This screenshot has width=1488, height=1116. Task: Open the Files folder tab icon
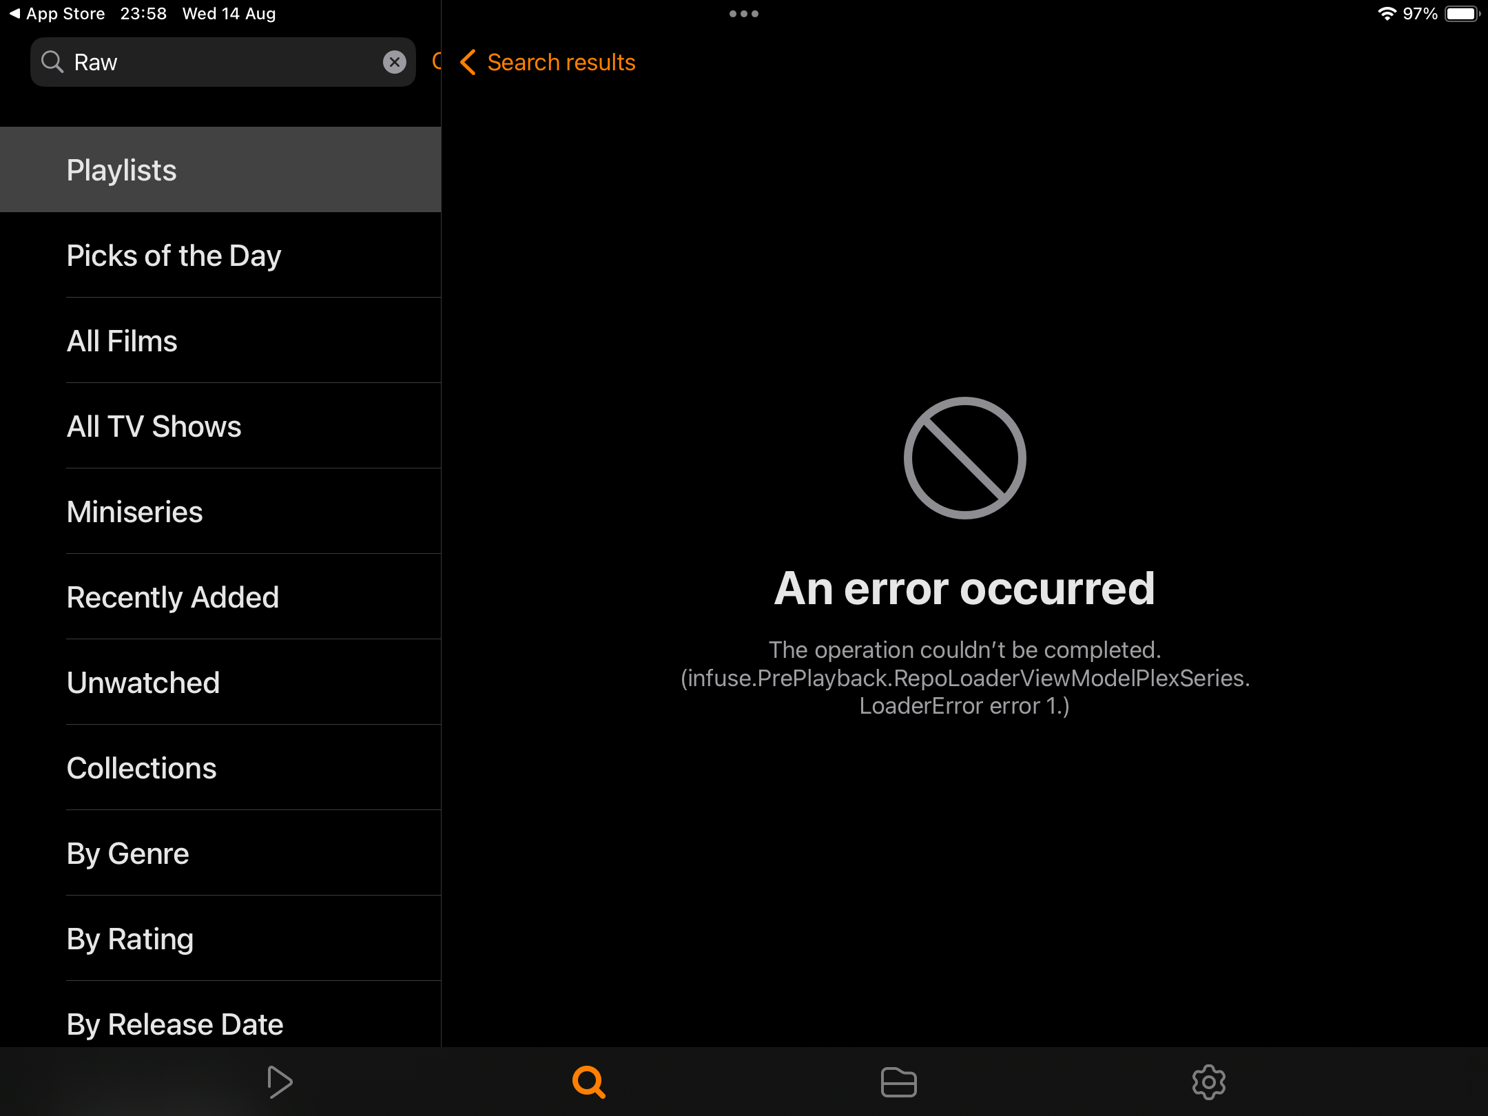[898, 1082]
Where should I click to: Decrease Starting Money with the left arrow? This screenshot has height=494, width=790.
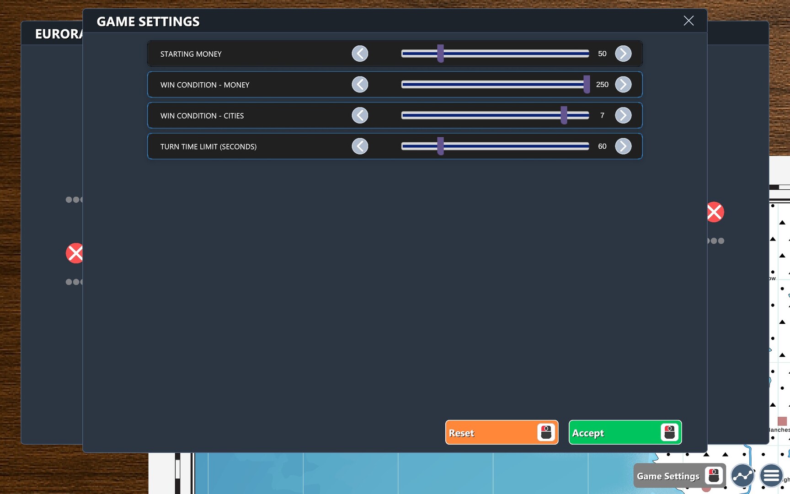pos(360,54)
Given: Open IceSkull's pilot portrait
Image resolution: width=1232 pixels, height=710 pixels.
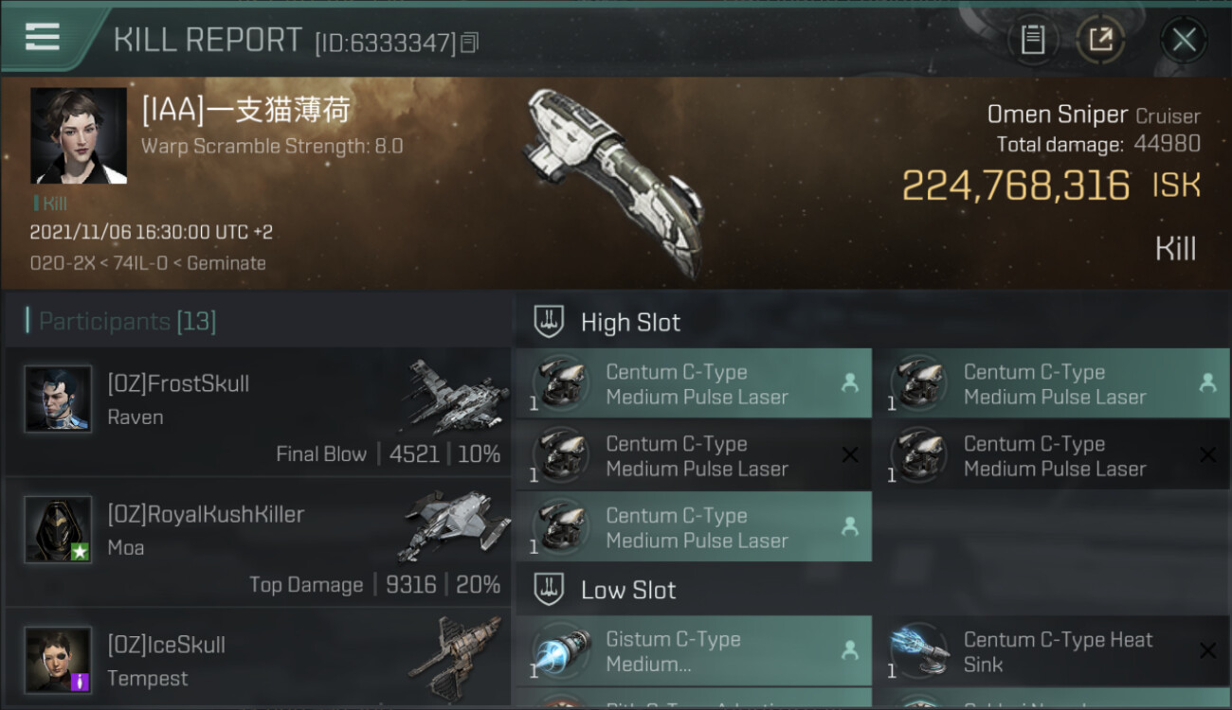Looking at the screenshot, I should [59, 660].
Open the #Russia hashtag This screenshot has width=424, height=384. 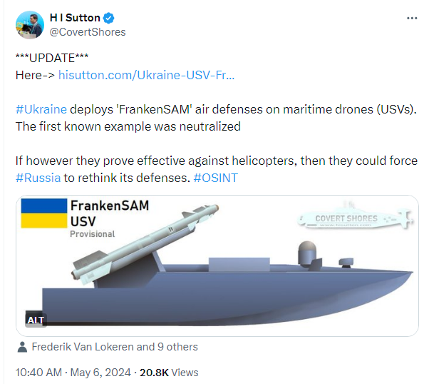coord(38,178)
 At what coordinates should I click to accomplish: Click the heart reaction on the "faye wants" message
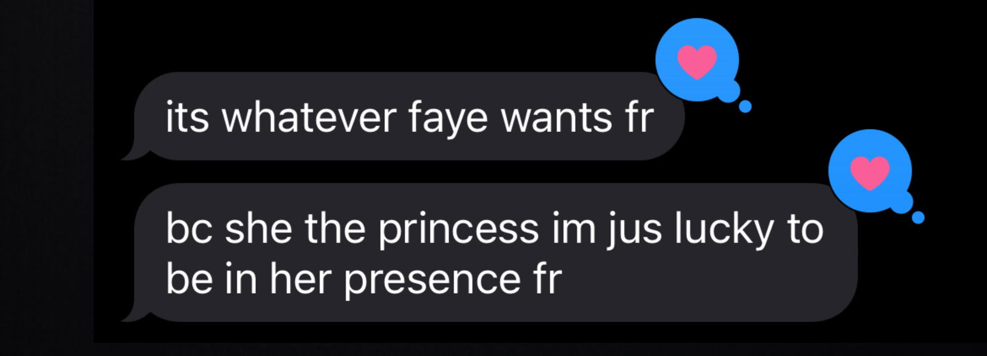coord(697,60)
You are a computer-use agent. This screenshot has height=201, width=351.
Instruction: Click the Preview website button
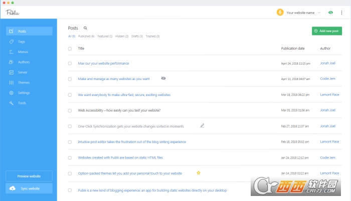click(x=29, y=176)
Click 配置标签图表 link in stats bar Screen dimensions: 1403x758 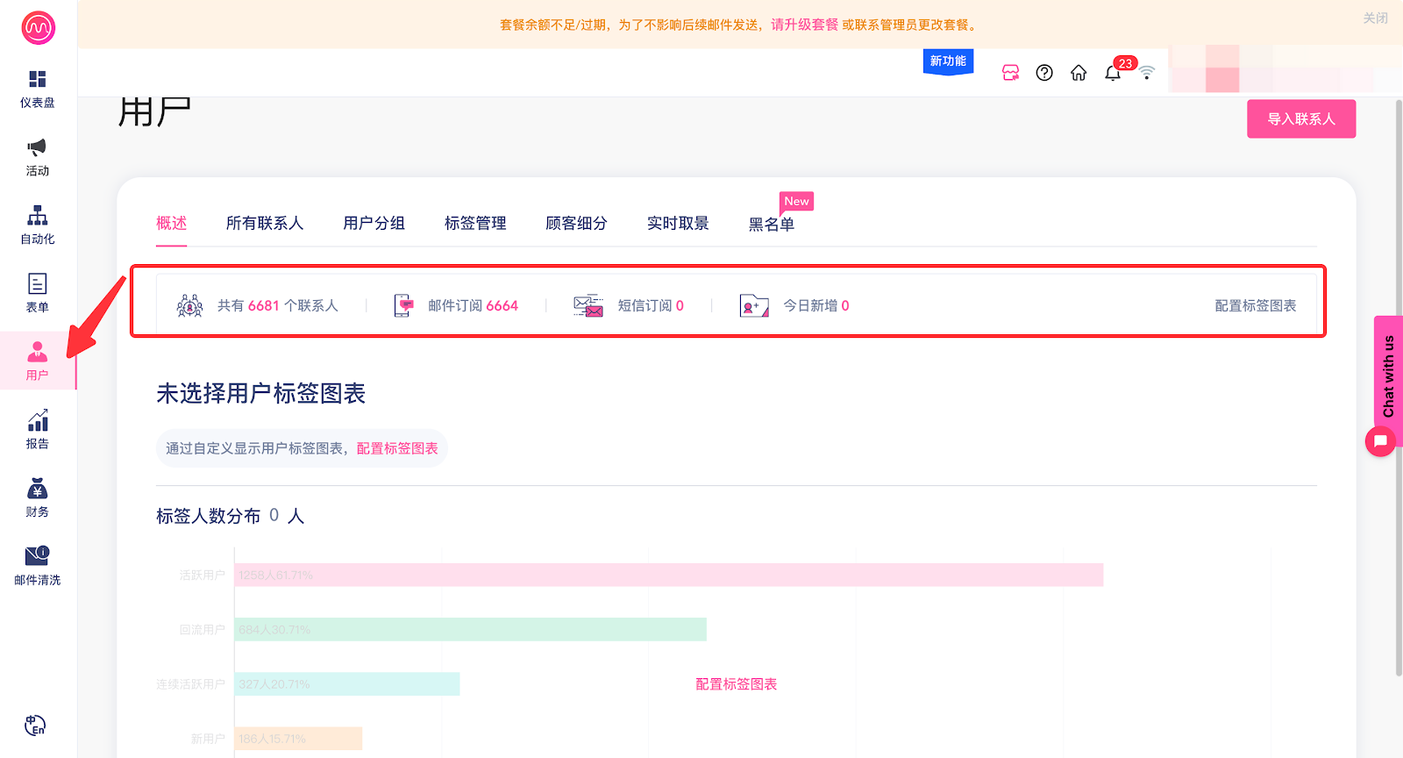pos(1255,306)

Task details: Echo the items from the first line through the line containing "pos(360,54)", reproducing each line as it stands. Leave the pictures out of your answer.

Finished exercise:
This screenshot has width=1488, height=1116. Task: Open the Files folder tab icon
[898, 1082]
Where should I click to: Decrease Starting Money with the left arrow? This screenshot has height=494, width=790.
pos(360,54)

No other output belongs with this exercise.